Watching Fight Club from a feminist perspective has been a rather enlightening experience for me. As a young, white male in American culture, I understand my role in the target audience of the film – a status which I embraced eagerly. As an adolescent deep in my own search for identity when the movie was released in 1999, Brad Pitt’s vision of masculinity resonated loudly and clearly amongst my own confusion. His philosophy of a life driven by testosterone and instinct was appealing. The violence, explosions, and crude sexual humor were all added bonuses for a sixth grader trying to break free of the sheltered, suburban existence I found myself in.

However, my most recent viewing of the film has given me the opportunity to understand the issues in a much more developed way. While the validity of the male perspective should not be understated, watching Fight Club from a feminist stance has deconstructed my own views of virility and opened me up to new ways of understanding the film.

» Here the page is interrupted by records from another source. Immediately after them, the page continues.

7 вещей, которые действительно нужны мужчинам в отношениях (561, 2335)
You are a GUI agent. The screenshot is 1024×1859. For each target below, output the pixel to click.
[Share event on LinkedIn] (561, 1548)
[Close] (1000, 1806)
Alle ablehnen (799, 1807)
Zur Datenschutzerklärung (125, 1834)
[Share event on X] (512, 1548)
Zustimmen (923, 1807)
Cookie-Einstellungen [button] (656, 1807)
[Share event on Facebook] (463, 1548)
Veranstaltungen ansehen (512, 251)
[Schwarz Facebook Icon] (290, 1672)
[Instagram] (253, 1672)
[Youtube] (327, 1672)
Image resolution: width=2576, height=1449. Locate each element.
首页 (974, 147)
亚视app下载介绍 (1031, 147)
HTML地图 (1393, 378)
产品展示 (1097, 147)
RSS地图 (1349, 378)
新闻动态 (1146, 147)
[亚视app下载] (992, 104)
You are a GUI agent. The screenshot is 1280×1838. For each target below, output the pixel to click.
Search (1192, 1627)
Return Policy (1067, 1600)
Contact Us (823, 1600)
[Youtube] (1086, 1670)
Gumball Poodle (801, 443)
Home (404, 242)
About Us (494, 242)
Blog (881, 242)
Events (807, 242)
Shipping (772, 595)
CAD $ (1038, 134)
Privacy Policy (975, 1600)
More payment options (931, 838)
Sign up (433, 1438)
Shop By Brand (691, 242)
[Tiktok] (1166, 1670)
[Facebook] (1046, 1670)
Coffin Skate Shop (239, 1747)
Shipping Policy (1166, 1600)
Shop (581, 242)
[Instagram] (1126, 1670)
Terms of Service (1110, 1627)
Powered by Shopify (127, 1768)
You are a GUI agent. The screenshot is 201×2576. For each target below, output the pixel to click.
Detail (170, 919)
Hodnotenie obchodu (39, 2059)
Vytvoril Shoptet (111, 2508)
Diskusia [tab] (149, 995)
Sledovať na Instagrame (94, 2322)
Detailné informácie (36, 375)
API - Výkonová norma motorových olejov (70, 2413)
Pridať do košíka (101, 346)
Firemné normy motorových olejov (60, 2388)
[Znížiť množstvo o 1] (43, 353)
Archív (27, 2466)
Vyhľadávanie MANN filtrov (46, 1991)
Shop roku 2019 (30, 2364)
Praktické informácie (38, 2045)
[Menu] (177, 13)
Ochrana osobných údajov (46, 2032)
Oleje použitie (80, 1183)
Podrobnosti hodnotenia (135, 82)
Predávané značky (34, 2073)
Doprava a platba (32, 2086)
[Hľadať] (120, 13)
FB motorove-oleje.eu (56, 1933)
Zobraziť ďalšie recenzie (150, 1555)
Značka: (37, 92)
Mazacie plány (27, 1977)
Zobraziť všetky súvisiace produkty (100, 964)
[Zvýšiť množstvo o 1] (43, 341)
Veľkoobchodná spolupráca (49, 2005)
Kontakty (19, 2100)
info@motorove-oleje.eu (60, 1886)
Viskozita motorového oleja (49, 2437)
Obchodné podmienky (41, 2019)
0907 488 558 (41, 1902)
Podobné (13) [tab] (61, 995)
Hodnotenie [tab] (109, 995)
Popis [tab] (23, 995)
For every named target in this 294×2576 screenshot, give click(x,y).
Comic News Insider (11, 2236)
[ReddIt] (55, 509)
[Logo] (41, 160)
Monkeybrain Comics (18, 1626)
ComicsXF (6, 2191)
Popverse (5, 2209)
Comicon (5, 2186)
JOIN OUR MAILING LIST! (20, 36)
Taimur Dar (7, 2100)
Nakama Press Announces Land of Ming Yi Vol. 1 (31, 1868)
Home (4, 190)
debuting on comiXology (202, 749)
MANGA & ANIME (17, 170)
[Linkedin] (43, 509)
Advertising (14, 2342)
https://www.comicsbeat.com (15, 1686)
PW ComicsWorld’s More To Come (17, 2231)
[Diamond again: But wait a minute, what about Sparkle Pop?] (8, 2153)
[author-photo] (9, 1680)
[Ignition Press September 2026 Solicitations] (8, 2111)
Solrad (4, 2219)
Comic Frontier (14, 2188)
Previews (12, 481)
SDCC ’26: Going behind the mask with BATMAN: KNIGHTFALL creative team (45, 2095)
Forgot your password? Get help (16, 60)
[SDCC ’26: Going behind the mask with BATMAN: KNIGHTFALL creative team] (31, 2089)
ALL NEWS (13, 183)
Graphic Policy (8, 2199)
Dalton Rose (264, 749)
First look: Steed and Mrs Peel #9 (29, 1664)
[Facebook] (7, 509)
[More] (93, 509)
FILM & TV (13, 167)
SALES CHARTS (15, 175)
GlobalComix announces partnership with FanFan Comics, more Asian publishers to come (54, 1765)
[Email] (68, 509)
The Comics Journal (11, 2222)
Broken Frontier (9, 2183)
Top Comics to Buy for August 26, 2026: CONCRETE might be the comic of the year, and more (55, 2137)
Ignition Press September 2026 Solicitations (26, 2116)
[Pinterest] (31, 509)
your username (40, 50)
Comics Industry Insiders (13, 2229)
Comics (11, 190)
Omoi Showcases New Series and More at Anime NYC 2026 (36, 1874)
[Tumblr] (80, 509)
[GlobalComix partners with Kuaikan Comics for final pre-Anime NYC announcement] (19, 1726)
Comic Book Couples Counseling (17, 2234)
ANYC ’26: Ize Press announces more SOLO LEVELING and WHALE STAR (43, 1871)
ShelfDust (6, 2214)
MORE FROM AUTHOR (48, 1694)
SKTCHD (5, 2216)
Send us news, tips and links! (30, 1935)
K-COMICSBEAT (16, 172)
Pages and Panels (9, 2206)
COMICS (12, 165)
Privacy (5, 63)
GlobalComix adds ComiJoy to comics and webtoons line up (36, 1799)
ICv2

While almost every scene of the movie deals with what it means to be a man in American culture, I would like to focus on one of the early scenes in the film in which the narrator loses all semblance of his former life. After a massive explosion destroys Edward Norton’s apartment, he becomes lost – without the material possessions that he has allowed to define his existence, the narrator turns to a fictitious character that symbolizes virility to the extreme. Enter Tyler Durden.

The dialogue that takes place between these two characters is some of the most direct language about masculinity in the entire film. At one point, Tyler tells the narrator of his vision of man: “We are products of a lifestyle obsession…Let’s evolve; let the chips fall where they may.” While this philosophy is new and appealing for a man dealing with loss, a feminist would surely question the validity of this form of masculinity. Is fighting – physical pain, both inflicted upon others and upon the self – what should really define masculinity? How is this sort of masculinity valuable to a society? The answer is clear: Project Mayhem is a destructive entity that puts man on level of animals, literally struggling and fighting for existence. In the words of Sally Robinson, this sort of virility represents an alternative view, but it still holds strongly to the traditional view that men are cold and “unnurturing.”

As a final thought, I find Robinson’s idea of masculinity as a category very fitting for this film. Edward Norton’s character, as an individual, “never easily measures up to an impossible standard of true masculinity.” That is left to the alter-ego, Tyler Durden. Still, as categorized by Project Mayhem, masculinity (albeit extreme in the Fight Club example) grows by reproducing itself throughout American cities – as if all men are looking for a new way to define themselves as true men.